TEM amiri mahkeme heyetiyle görüşmüş
Mahkemeye; avukatların yakınları alınmazken, polisler salonu doldurdu. Çakır, bu konuda da önemli bir bilgi paylaştı: “TEM amirine, salona giremezsiniz dedik. ‘Biz heyetle konuştuk’ karşılığını verdi. Mahkeme başkanının odasına girdiğini de buradan anlıyoruz. Sonuçta; heyetin yanında mahkeme kürsüsüne dayanarak duruşmayı izledi.”

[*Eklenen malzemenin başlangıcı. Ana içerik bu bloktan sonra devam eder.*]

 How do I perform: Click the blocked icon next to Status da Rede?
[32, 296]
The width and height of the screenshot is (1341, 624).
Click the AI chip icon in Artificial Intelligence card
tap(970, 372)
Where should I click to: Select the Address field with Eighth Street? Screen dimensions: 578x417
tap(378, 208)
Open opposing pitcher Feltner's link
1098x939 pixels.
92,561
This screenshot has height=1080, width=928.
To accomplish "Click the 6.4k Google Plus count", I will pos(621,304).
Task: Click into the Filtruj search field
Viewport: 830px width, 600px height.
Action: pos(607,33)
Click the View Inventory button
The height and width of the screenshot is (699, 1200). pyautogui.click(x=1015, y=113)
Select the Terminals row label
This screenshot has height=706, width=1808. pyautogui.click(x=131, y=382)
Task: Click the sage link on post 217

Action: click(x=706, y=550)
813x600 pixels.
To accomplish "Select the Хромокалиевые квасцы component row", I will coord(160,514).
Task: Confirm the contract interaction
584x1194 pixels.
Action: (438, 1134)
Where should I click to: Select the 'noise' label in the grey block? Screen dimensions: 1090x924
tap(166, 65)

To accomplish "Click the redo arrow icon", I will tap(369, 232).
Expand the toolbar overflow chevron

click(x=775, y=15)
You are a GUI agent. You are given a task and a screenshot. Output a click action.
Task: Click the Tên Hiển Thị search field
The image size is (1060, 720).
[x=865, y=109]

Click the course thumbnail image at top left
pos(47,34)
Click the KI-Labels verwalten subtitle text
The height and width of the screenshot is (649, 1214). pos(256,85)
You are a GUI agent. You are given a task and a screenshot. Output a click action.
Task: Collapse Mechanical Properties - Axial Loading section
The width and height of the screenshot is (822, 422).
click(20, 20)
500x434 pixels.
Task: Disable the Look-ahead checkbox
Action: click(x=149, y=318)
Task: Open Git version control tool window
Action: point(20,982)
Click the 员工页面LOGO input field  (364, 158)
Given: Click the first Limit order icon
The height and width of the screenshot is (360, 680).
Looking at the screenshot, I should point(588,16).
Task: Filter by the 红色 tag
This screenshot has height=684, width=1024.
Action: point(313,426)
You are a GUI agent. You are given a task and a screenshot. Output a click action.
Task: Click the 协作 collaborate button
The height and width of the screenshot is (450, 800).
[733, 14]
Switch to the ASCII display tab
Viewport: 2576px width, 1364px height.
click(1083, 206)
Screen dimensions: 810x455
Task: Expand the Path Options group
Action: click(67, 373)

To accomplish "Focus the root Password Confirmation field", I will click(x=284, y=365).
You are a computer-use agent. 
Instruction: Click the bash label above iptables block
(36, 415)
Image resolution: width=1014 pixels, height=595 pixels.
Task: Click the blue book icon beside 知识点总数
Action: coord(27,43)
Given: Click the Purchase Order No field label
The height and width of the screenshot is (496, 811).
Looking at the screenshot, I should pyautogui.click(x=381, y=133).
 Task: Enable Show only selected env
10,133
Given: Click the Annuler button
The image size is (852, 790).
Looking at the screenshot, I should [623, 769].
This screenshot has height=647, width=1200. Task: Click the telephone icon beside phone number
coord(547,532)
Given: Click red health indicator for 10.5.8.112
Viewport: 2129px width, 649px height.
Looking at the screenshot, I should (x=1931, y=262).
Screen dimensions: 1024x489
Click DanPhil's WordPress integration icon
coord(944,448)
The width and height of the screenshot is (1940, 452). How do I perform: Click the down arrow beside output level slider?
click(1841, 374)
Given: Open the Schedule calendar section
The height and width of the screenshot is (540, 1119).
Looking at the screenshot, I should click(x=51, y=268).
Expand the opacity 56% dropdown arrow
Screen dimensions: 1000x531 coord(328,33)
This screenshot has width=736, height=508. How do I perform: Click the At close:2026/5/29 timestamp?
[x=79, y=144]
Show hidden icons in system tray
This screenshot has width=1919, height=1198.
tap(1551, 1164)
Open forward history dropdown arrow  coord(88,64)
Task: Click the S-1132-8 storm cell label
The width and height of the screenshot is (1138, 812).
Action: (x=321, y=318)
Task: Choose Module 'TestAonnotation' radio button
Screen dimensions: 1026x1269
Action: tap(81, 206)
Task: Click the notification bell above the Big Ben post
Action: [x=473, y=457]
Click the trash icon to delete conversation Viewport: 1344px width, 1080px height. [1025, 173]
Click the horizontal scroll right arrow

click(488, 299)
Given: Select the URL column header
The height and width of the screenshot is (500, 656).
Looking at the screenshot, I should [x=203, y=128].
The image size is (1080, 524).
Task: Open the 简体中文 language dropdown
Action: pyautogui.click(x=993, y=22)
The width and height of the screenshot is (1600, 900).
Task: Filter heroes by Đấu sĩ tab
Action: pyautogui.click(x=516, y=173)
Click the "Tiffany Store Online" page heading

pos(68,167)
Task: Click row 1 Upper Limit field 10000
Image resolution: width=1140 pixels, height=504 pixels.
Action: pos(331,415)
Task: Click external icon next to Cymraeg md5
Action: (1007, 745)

Avukat Ezgi Çakır; bu çelişkili karar ve hukukuz cezalandırmaların aileleri ve avukatların yakınlarını nasıl etkilediğini de kendi üzerinden anlattı: “Avukatlardan Süleyman Gökten 4,5 yaşındaki kızımın babası. Uzun bir aradan sonra görüşebildiler. 1 gündür yok. Şimdi kızımı tanıyamıyorum, 24 saatte psikolojisi tamamen bozuldu. Herkesi, her aileyi bu duruma getirdiler.”